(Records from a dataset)
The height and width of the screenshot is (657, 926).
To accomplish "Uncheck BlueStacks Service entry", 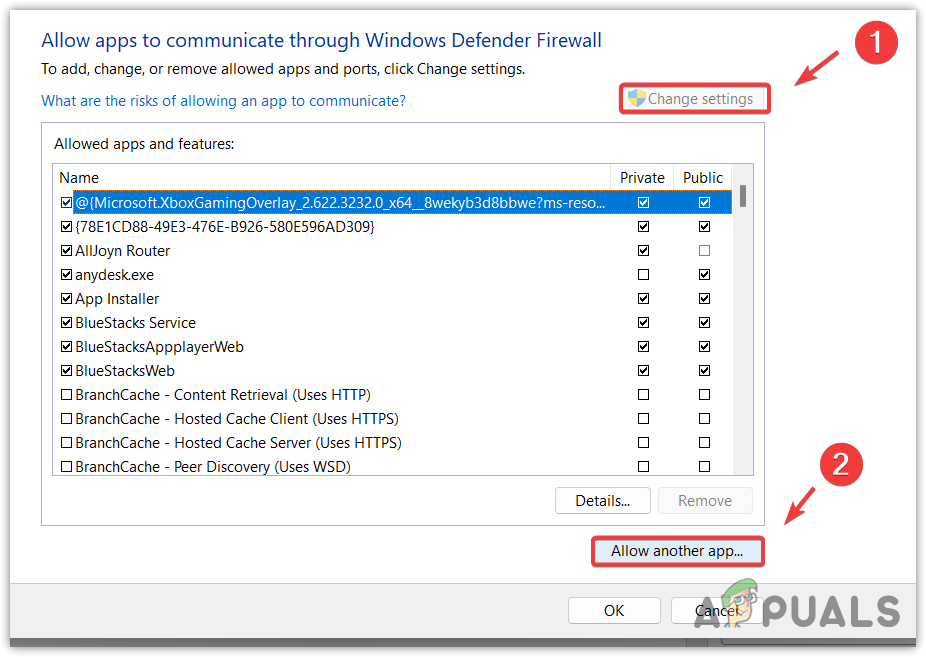I will [x=66, y=322].
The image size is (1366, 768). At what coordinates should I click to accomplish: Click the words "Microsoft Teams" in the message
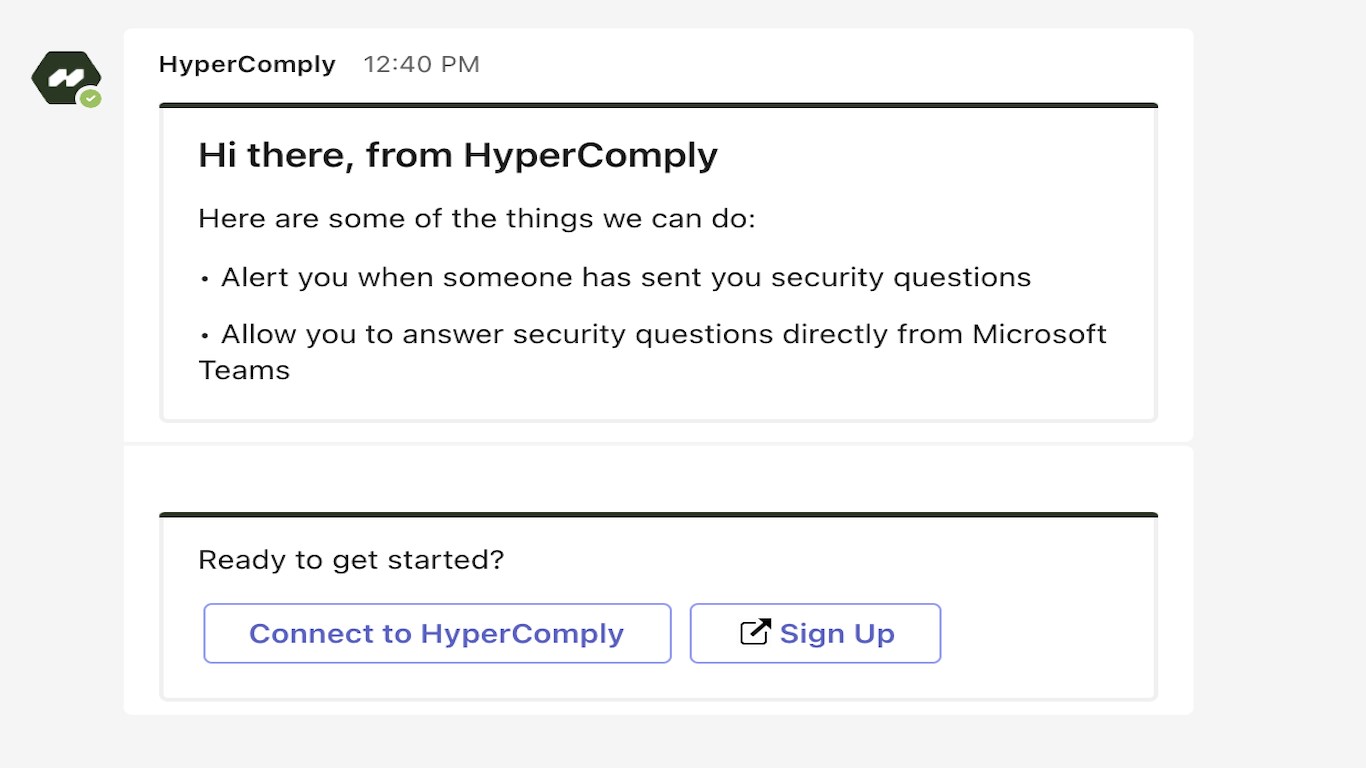point(1039,334)
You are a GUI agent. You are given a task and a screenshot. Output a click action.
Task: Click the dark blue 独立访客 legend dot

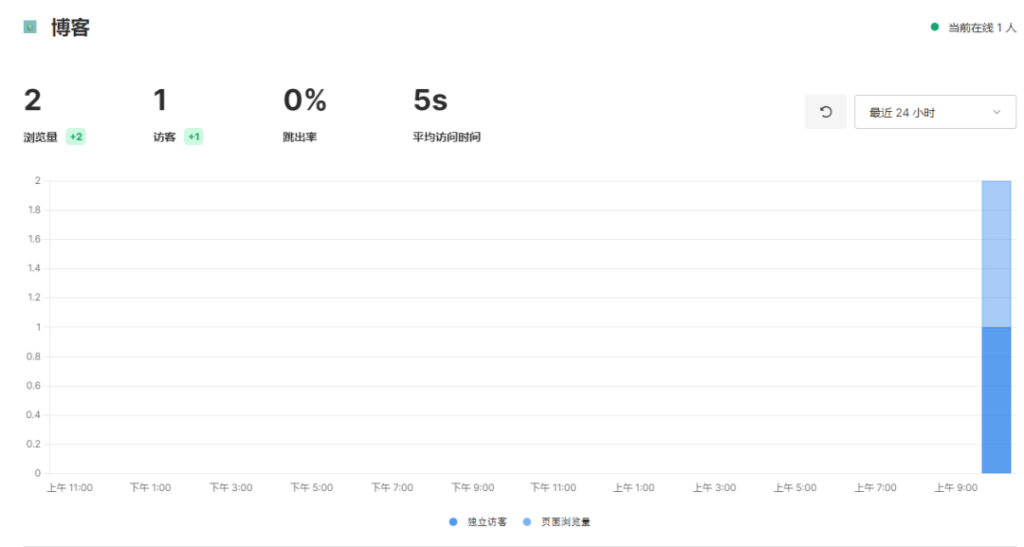(453, 522)

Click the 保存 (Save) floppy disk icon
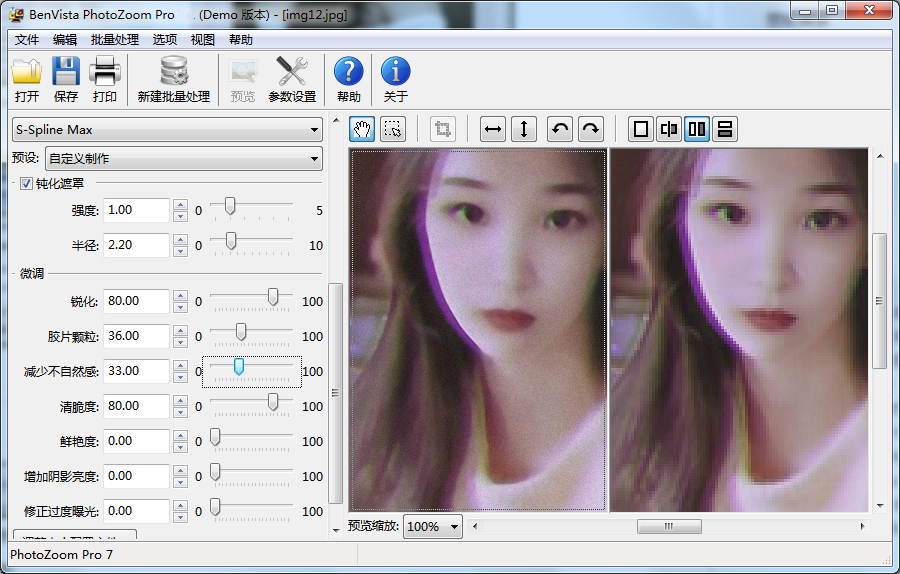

## [Work to be completed]
Pull every line holding "screenshot" out of the records.

## [Task answer]
The height and width of the screenshot is (657, 926).
You are a GUI agent. You are given a task and a screenshot. Output a click action.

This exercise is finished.